Since "When Corporations Rule the World" (1995) David Korten has been critiquing the operation of companies and setting out alternatives – using both books and a website
http://livingeconomiesforum.org. He has just published a new book – "Agenda for a new economy" - much of which can be accessed at Google Scholar. Peter Barnes published in 2006 a thoughtful critique and alternative vision "Capitalism 3.0" based on his entrepreneurial experience. This can be downloaded in entirety from the internet
At a more technical level, Paul Elkans published in 2000 an important book "Natural Capitalism" http://www.ruf.rice.edu/~cses/csessite/restricted/EreadDocs/natural_capitalism.pdf which showed what could be done within existing frameworks. And Ernst von Weizsaecker has long been an eloquent spokesman for this approach see the 2009 "Factor Five" report for the Club of Rome.
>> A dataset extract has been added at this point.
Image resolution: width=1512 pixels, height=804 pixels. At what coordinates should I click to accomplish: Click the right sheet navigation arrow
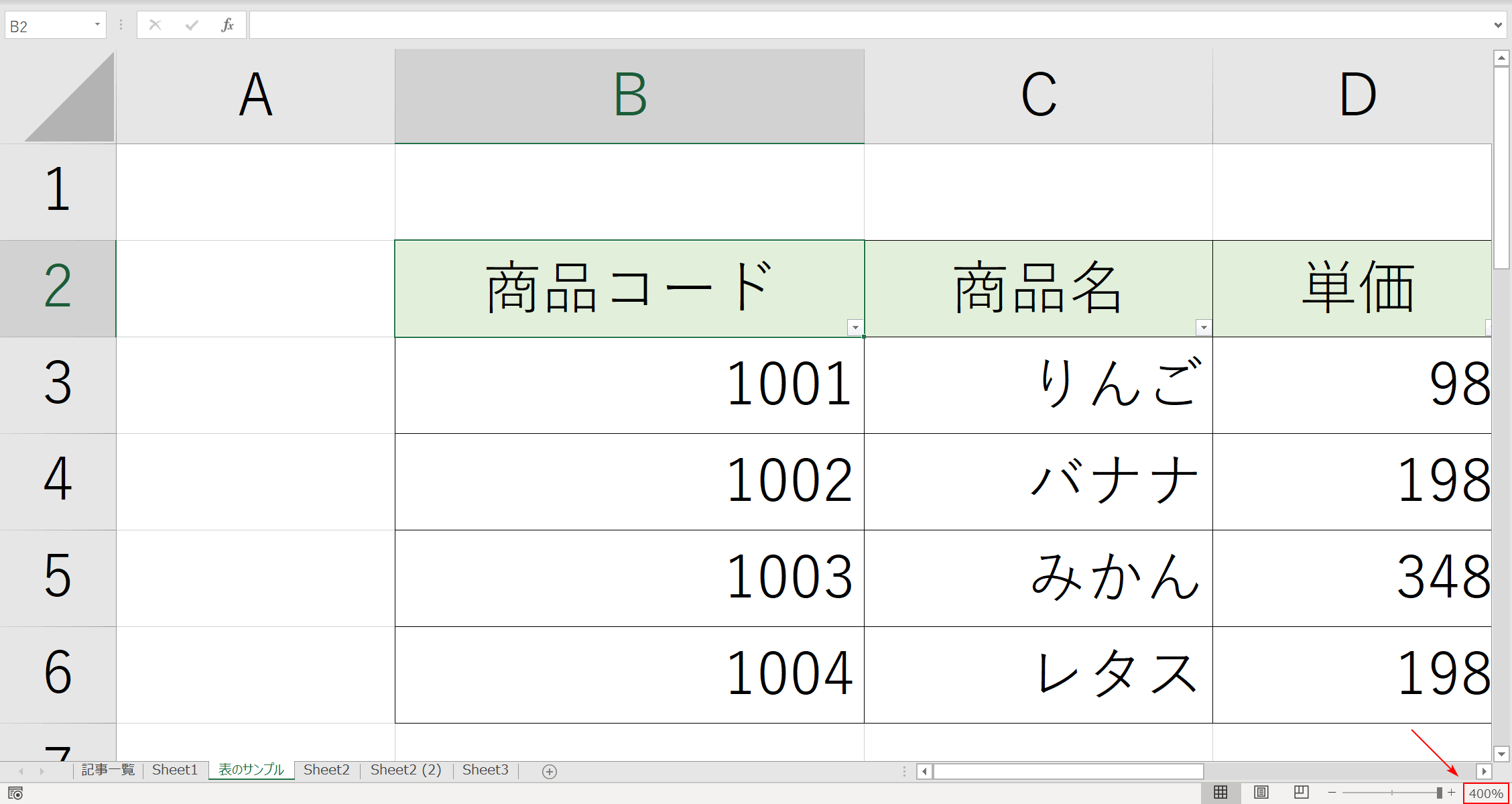[x=1485, y=771]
In the UK, Will Hutton has been giving us a powerful systemic critique of the coherence of neo-liberal thinking and policies since "The State We’re In" (1995) although his latest - "Them and us" (2010) – is weaker on alternatives and fails to mention a lot of relevant work. However William Davies published a useful booklet "Reinventing the Firm" (Demos 2009) which has echoes of Korten.
These are some of the contributions from what we might call the moderate school (politically).
Perhaps the most readable material, however, comes from the Green corner. And, in particular, from an Irish economist Richard Douthwaite whose 2003 book "Short Circuit – strengthening local economies for security in an unstable world" is a marvellous combination of analysis and case-studies of successful community initatives. It can be down loaded in entirety from
http://www.feasta.org/documents/shortcircuit/Short_Circuit.pdf.
People at the centre for the advancement of the steady state economy www.steadystate.org are doing a good job – as is evident from their latest publication "Enough is enough" (CASSE 2010).
And then there are the indefatigable writers on the left who are stronger on description than prescription – although David Harvey’s latest book "The Enigma of Capital" does try to sketch out a few alternatives.
Unfortunately most writers feel a need to suggest they have the distinctive answer and are less than generous in their cross-referencing It is therefore difficult for the average reader to see the common thread in this writing. This is where Douthwaite scores.
I would say that across the broad spectrum democracies are equalizers, if only in the sense that as the franchise expands, those with lower inputs tend to favor greater spending.
IMO if they can ever untangle the question, they will find that the disproportionate income wealth has more to do with economic scaling than political systems. At almost every level (City, State, Country, Company) there seems to be a tendency for the large to drive out the small where there is any efficiencies to distribution, production, politics, information, etc.
To the extent that this scaling might create a tendency toward democratic governance (?) the interaction would then be one of effects with a common cause.
From the left there is also the good work of Albert and Hahnel in Participatory Economics at ZNet.